Tuesday, 8:00 AM.  56 degrees F on the back porch (no report from the ferry dock).  The sky is sunny, with no precipitation predicted.  The high today and for the next several days will be near 80; I would call this Indian Summer, but we haven't had a frost.  I'll take it, though.
   When my neighbor did some clearing on his wooded lot across the street I pointed out a good sized hemlock, perhaps 50 years old among the oaks and poplars, that I thought should be saved, and he spared it.
   Eastern Hemlocks, Tsuga canadensis, have a special place in my  tree memories. Growing up in southeastern Wisconsin they were few and far between, since they are trees of the far north and northeast in North America.  In southern Wisconsin a few might be found along the north facing banks of cold streams, or in other sheltered, shady, cool environments; places where the snow is slow to melt in the spring.  
   I don't remember seeing hemlocks until I was on university botany field trips to northern Wisconsin, where they could be found in remnants of Boreal Forest vegetation, and usually close to lakes Michigan or Superior.  Another reason for their scarcity was their use as timbers for barns and other structures, and for railroad ties, as the wood was strong and durable. Often the only place hemlocks were spared the axe were steep north facing hillsides, too difficult for the loggers and their oxen to assault.
   So imagine my joy when I first walked the Hemlock Forest in the New York Botanical Garden in the Bronx; a relict forest left along the Bronx River by the last retreating glacier.  Overrun by visitors, subject to fires carelessly or purposely set, beset by squirrels so numerous they ate virtually all the seeds that should have grown into new trees, the aged giants hung on (and with better conservation practices still do).  
   Battered and beleaguered, the Hemlock Forest in the Bronx nevertheless introduced countless city children to nature; a full thirty-five years later, having found a true New York pizzeria in Texas, I discovered that the owner had grown up in the Bronx and spent many a day playing among the forest giants at "da Botanicals."

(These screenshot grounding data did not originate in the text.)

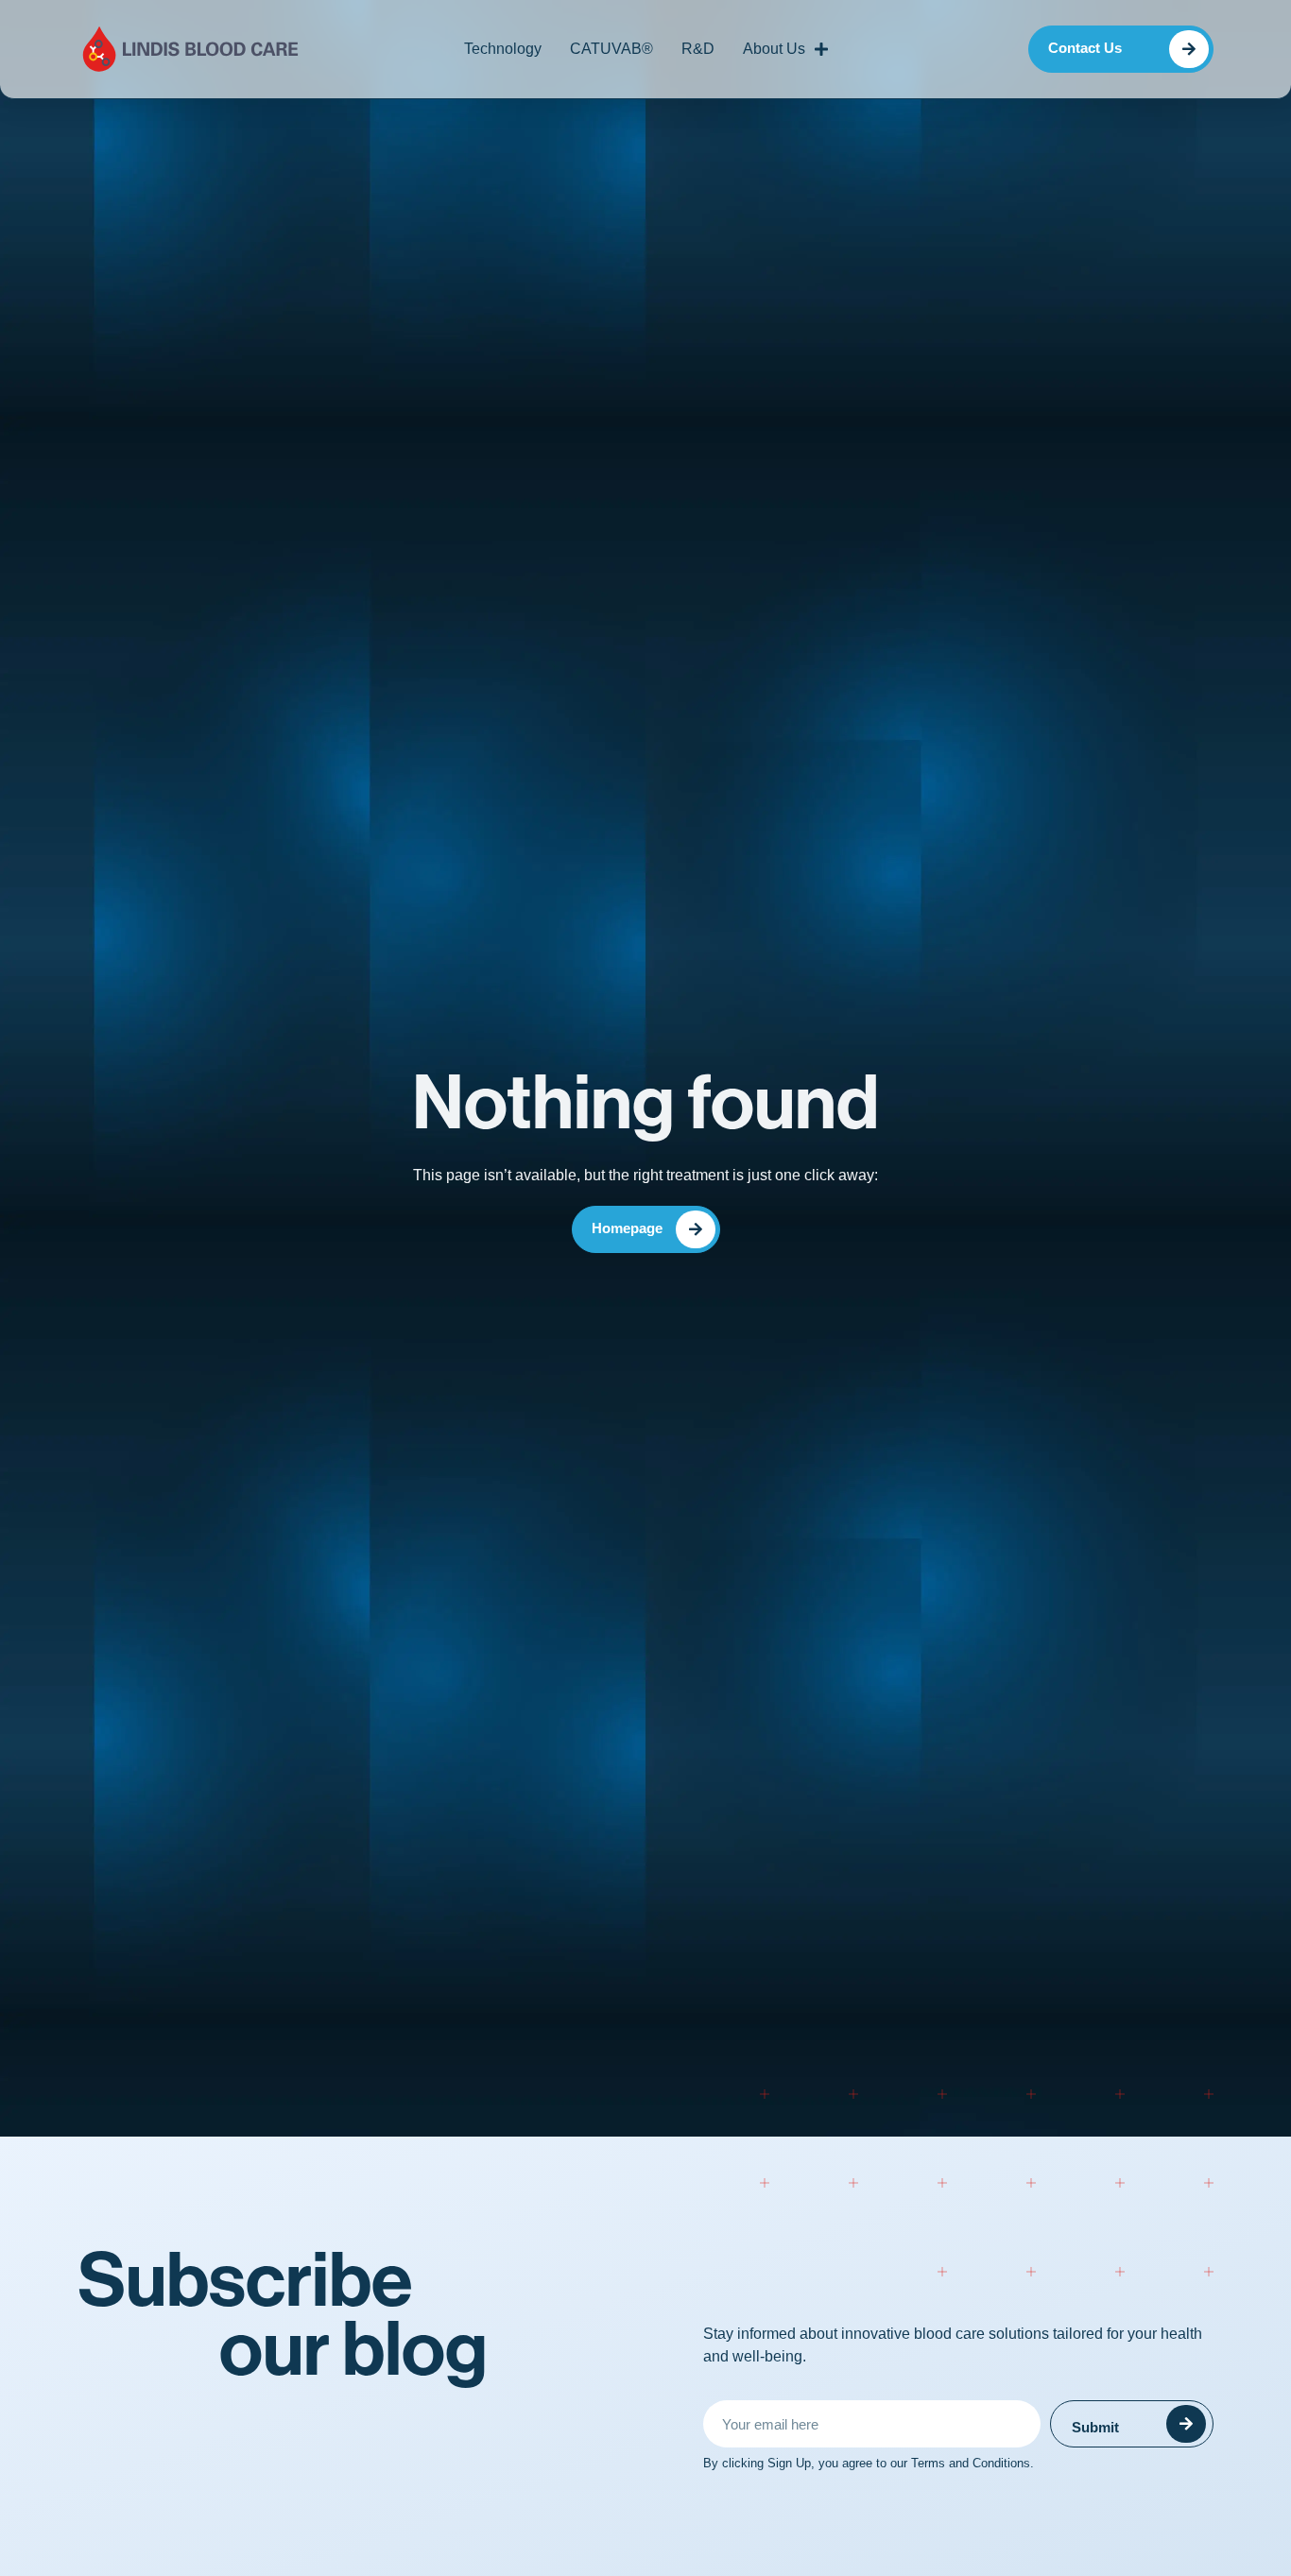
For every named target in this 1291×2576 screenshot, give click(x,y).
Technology (503, 49)
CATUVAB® (611, 49)
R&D (697, 49)
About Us (774, 49)
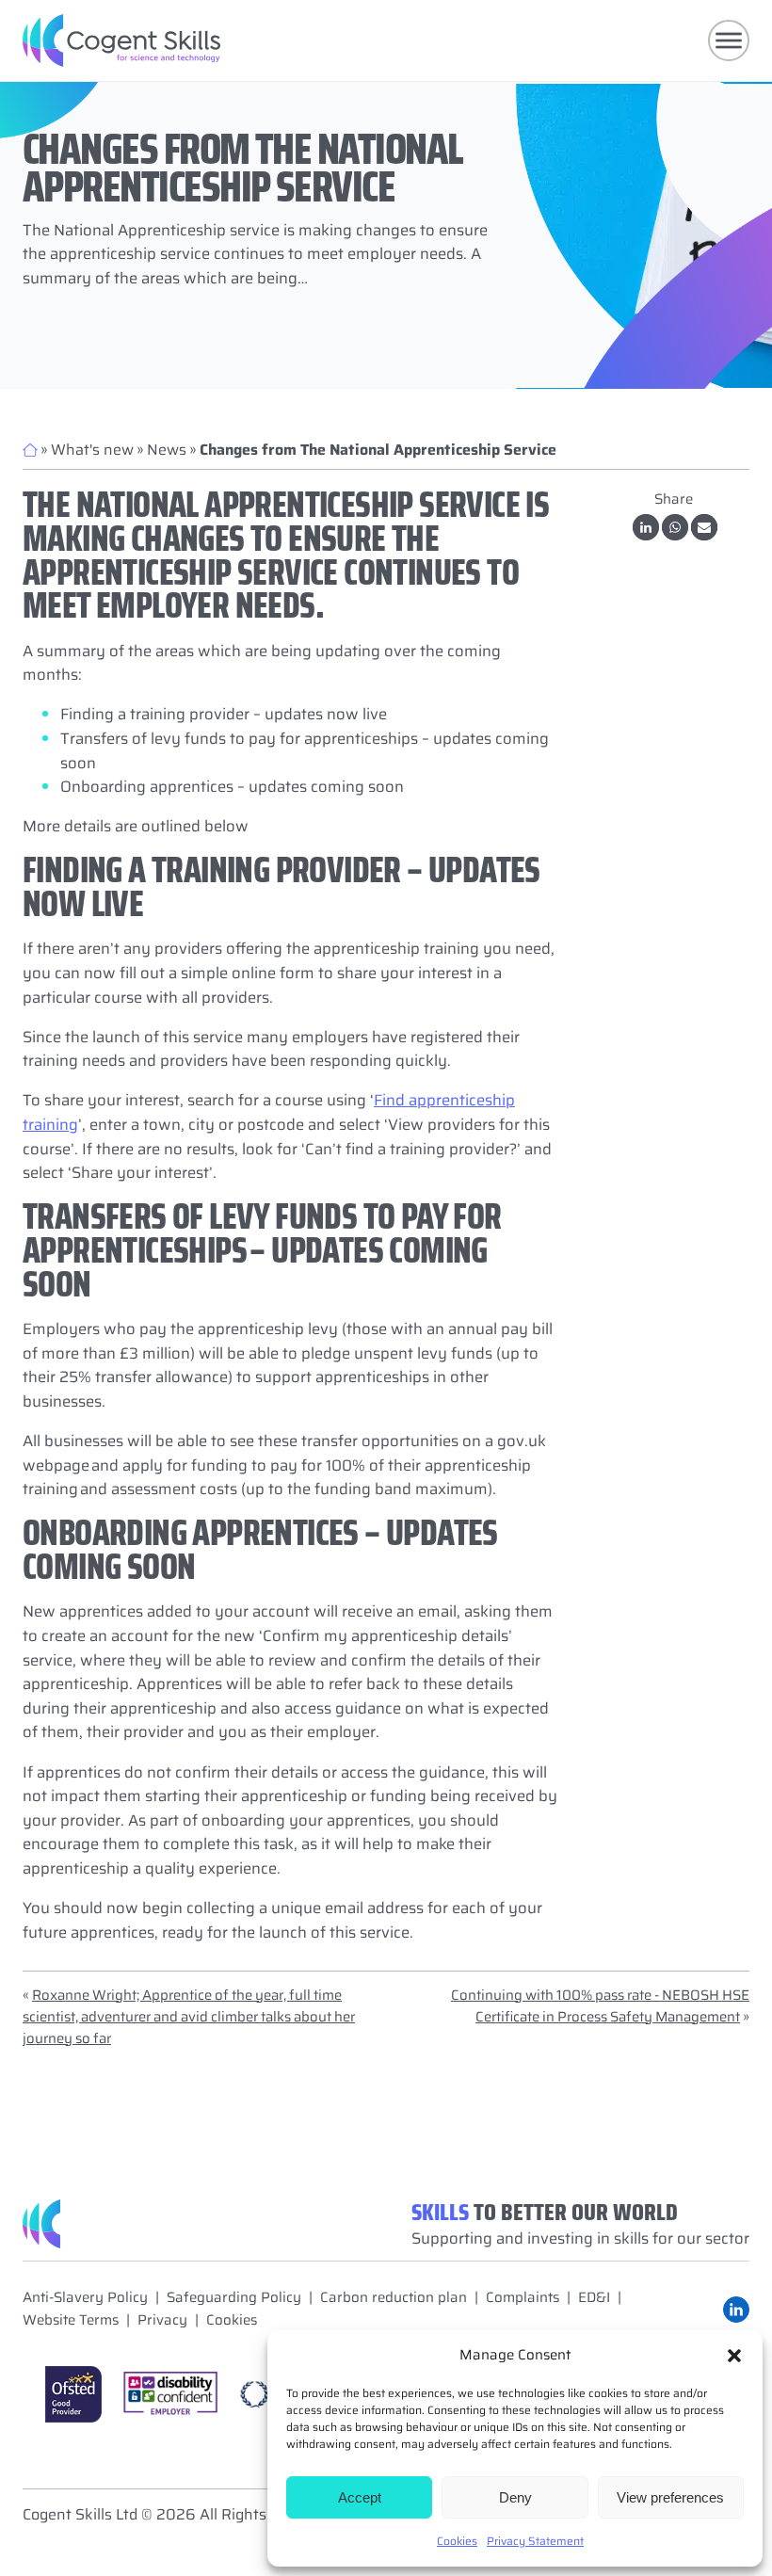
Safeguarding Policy (234, 2298)
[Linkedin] (646, 527)
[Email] (704, 527)
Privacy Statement (535, 2541)
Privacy (162, 2320)
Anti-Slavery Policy (85, 2298)
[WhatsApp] (675, 527)
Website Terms (71, 2320)
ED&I (594, 2298)
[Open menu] (728, 40)
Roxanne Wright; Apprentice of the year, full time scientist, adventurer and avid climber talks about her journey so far (189, 2017)
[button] (734, 2355)
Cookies (457, 2541)
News (166, 450)
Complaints (522, 2298)
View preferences (670, 2497)
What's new (92, 450)
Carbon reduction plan (393, 2298)
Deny (515, 2497)
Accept (359, 2497)
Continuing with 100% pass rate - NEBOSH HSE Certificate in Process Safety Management (600, 2006)
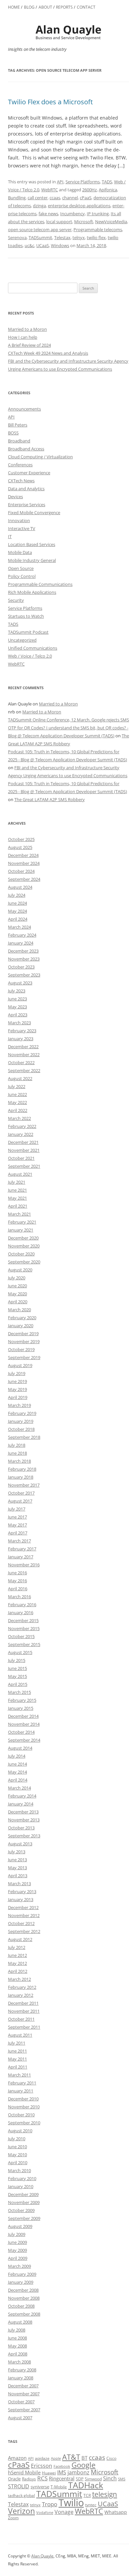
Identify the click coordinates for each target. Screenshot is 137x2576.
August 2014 (20, 1748)
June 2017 (17, 1517)
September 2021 (24, 1166)
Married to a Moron (27, 329)
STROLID (18, 2486)
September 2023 (24, 975)
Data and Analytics (26, 489)
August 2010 (20, 2131)
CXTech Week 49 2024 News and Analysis (48, 353)
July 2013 (16, 1852)
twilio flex (96, 237)
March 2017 (19, 1541)
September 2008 (24, 2314)
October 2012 (21, 1923)
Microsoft (83, 222)
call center (38, 198)
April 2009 (17, 2258)
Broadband (19, 441)
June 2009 (17, 2242)
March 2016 (19, 1597)
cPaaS (85, 198)
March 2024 (19, 927)
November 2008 (24, 2298)
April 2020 (17, 1302)
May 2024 (17, 911)
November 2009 (24, 2202)
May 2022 (17, 1102)
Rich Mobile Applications (32, 592)
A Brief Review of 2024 (29, 345)
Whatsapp (115, 2512)
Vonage (64, 2512)
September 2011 (24, 2027)
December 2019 (23, 1333)
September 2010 (24, 2123)
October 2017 (21, 1493)
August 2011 (20, 2035)
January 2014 (20, 1804)
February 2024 (22, 935)
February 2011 (22, 2083)
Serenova (17, 237)
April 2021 (17, 1206)
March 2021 (19, 1214)
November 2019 (24, 1341)
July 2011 (16, 2043)
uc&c (29, 245)
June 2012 (17, 1955)
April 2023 (17, 1015)
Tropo (49, 2504)
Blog (29, 7)
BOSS (13, 433)
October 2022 (21, 1062)
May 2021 (17, 1198)
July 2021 (16, 1182)
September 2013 (24, 1836)
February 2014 (22, 1796)
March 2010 (19, 2170)
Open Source (21, 568)
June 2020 (17, 1286)
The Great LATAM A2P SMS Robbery (49, 799)
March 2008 (19, 2362)
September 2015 (24, 1644)
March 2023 (19, 1023)
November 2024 (24, 863)
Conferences (20, 465)
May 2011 (17, 2059)
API (60, 182)
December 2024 (23, 855)
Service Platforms (83, 182)
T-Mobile (59, 2487)
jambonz (78, 2472)
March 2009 (19, 2266)
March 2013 (19, 1883)
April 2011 (17, 2067)
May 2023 (17, 1007)
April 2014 (17, 1780)
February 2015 (22, 1700)
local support (59, 222)
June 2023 (17, 999)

   About that same period I became familiar with another grove of out-of-place hemlocks, known as The Hemlock Cathedral, in the gorge of the Mianus River in southeastern Connecticut, about twenty miles north of New York City, close to our New York home.  These were truly mighty trees, the descendants of those left along the rocky river gorge in the wake of the retreating ice sheet ten thousand and more years ago. 
   To be reached only by a two mile hike along steep trails (and back out again) these trees did not suffer directly from human activity, but they were assaulted by insect infestations so caused: the woolly adelgid, a sucking insect, being the worst among them, along with the hemlock bark borer.  Older trees under environmental stress (heat, drought, mineral deficiency) are always the first to succumb.  but again, the Cathedral hangs on.  It has been a number of years since I hiked to the Hemlock Cathedral, and I doubt I could do it again even if I had the opportunity.
   But the tree that my neighbor spared sparks my hemlock memories, and that will have to suffice.